**Excerpted text**

────

Kansas governor wants to re-issue a mask mandate. GOP legislative leaders are expected to shoot it down
All current COVID-19 emergency orders will expire at the end of month
Conflict between the governor and legislature is soon to happen when next month hits.
Gov. Laura Kelly said Wednesday that when April starts, she will re-issue 12 of her current executive orders, ranging from requiring testing in nursing homes to temporarily prohibiting evictions. Of biggest note, though, is a statewide mask mandate.
But the mask mandate, and a couple others, are likely to get shot down by GOP leaders under a new oversight process that was just made into law.
"Should the governor issue any new executive order which imposes an undue burden on the people of Kansas, including an unnecessary new mask mandate, rest assured the Senate will take immediate action once we receive the order,” said Kansas Senate President Ty Masterson, R-Andover.
Gov. Kelly signed into law Wednesday a lengthy piece of legislation overhauling the state's emergency management laws in light of the COVID-19 pandemic.
Of immediate importance, the state's current emergency declaration for the virus is extended to May 28. The governor had called this important in ensuring resources could be used to combat the virus.
“This bipartisan compromise will extend the State of Disaster Emergency that allows us to provide hospitals with PPE, support food banks and pantries, and otherwise respond to the COVID-19 pandemic,” Kelly said in a statement.
But all emergency orders the Democratic governor has issued will now expire at the end of this month according to the bill. Any new ones, such as the orders she wants to re-issue, must go through a process with more rigorous legislative oversight from the majority-GOP Legislature established in this bill.
But, the governor's hands were tied either way, because if she did not sign it, her emergency orders would still be gone by March 31, as they would expire alongside the emergency declaration.
“The bill includes provisions that I do not support and that could complicate our emergency response efforts. But I will continue to work with legislators and local leaders to keep Kansans safe and healthy during this pandemic," the governor said.
Other provisions that will now become law include provisions that deal with COVID-19 orders from local government and schools, which some say make such orders difficult to keep in place.
For one, health officers can't solely issue COVID-19 orders anymore that specifically mandate face masks, limit gathering sizes, affects business operations, controls movement of the population or limit religious activity.
Only a city or county can do so, but even then, those orders can now be appealed by anybody who is aggrieved by the order in court. Those hearings would have to be held within 72 hours of a request, and the burden of proof is on the government. A decision would have to be made within 7 days after.
Executive orders from the governor can also face the same hearings.
Additionally, local school boards and community college boards are given the sole authority to close down or restrict operations. And any COVID-19 order a school board issues will also face the same hearings if an aggrieved person feels so.
"A year ago, Kansans were forced to comply with severe lockdowns that closed businesses, schools, and even churches," Masterson said. "Our essential liberty and freedoms were arbitrarily restricted, both by our governor and unelected officials at the local level.
"By expanding due process and creating a system of accountability, we are amplifying the voices of the people and ensuring their rights are protected.”

────

**Material provided**

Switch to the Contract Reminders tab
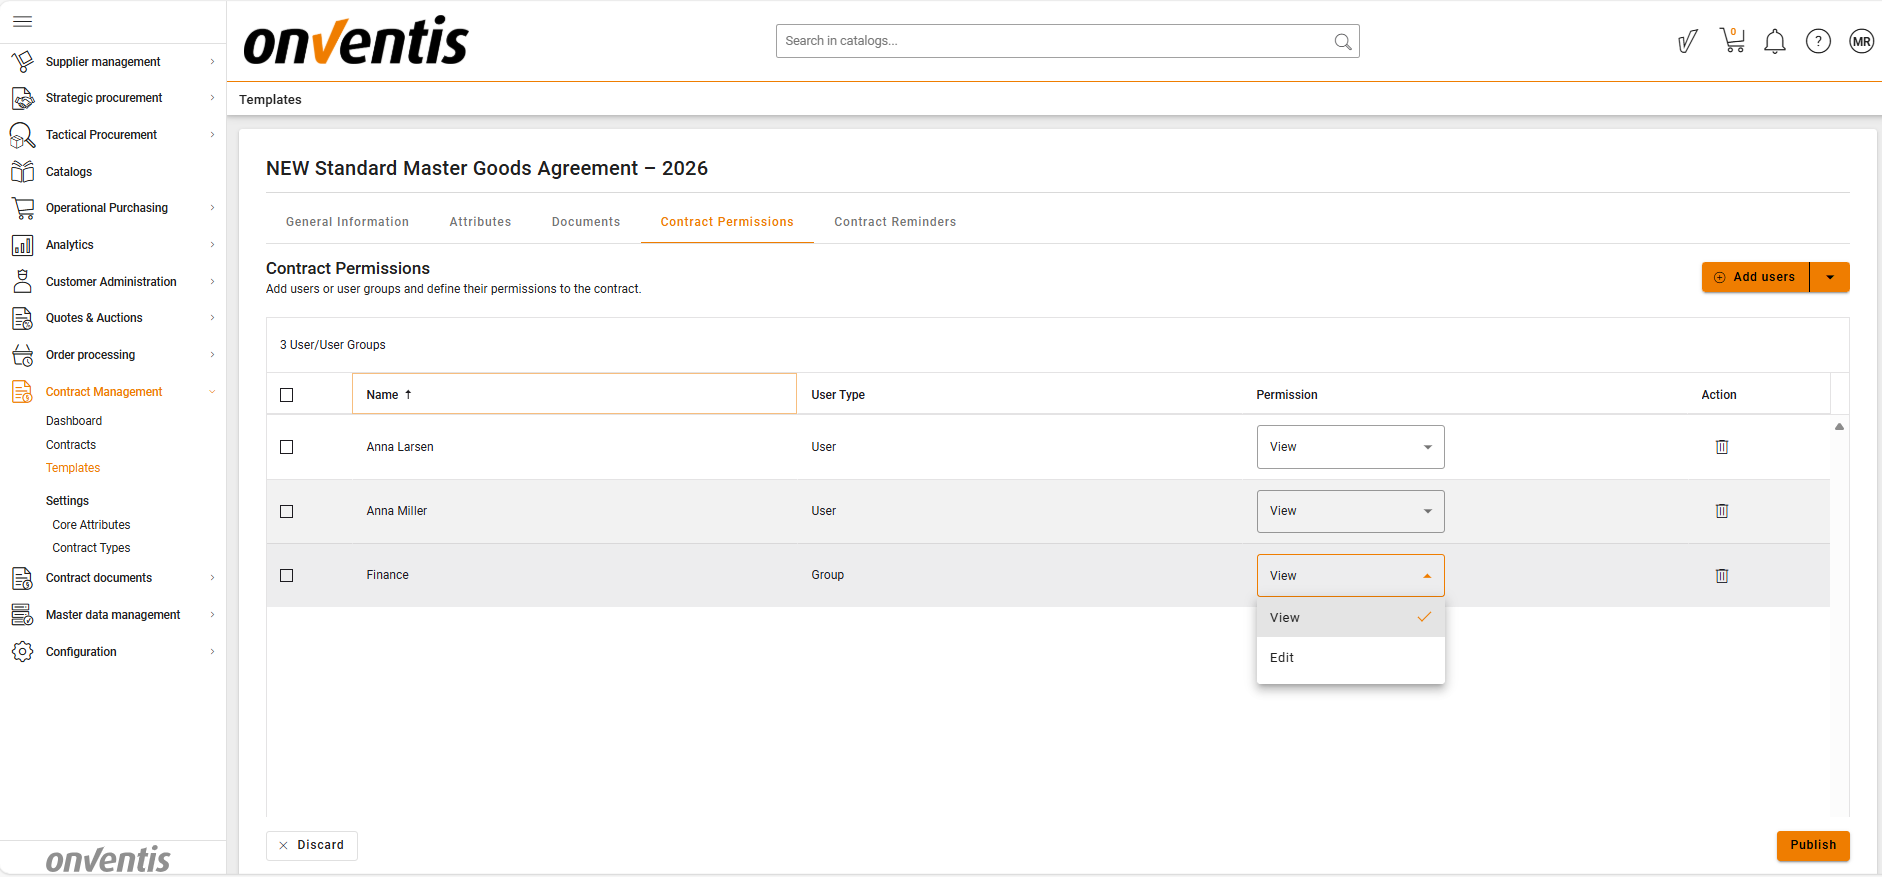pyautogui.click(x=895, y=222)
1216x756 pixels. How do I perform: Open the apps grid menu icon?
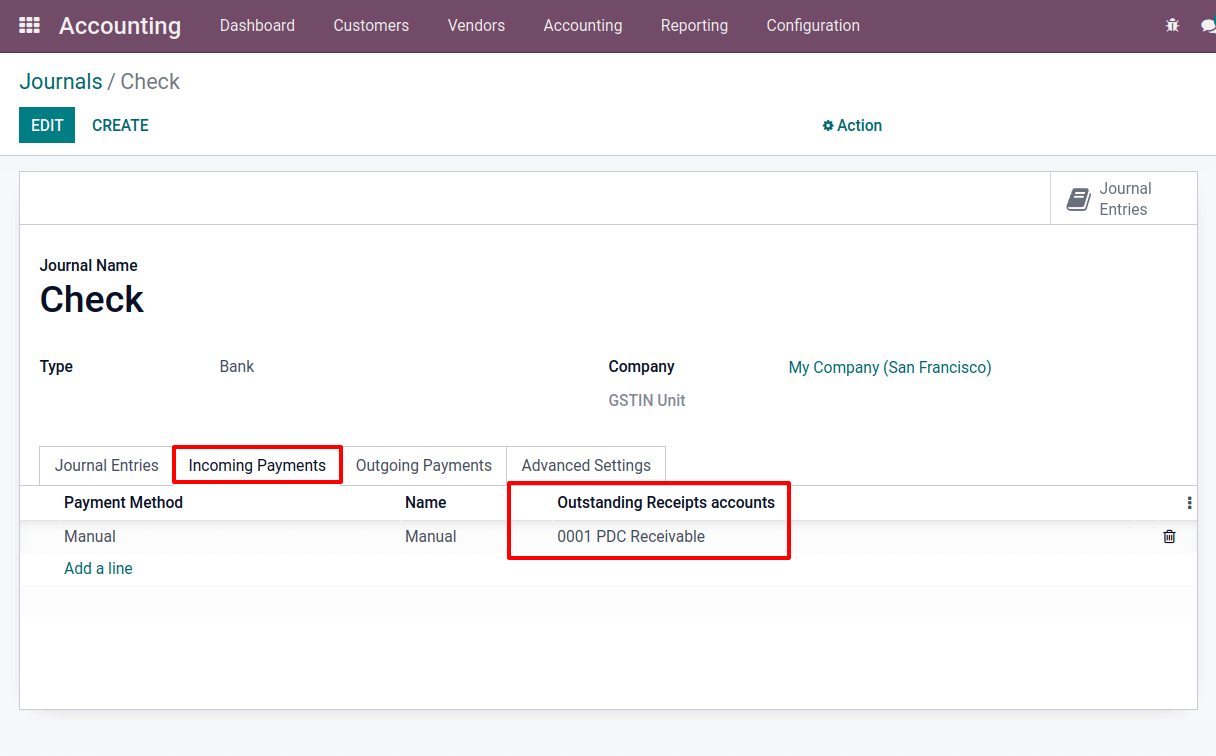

────

**Work task**
Copy the Kansas mask mandate article from "Additionally, local school" to "the local level.", switching "lockdowns" to "shutdowns".

**Finished exercise**
Additionally, local school boards and community college boards are given the sole authority to close down or restrict operations. And any COVID-19 order a school board issues will also face the same hearings if an aggrieved person feels so.
"A year ago, Kansans were forced to comply with severe shutdowns that closed businesses, schools, and even churches," Masterson said. "Our essential liberty and freedoms were arbitrarily restricted, both by our governor and unelected officials at the local level.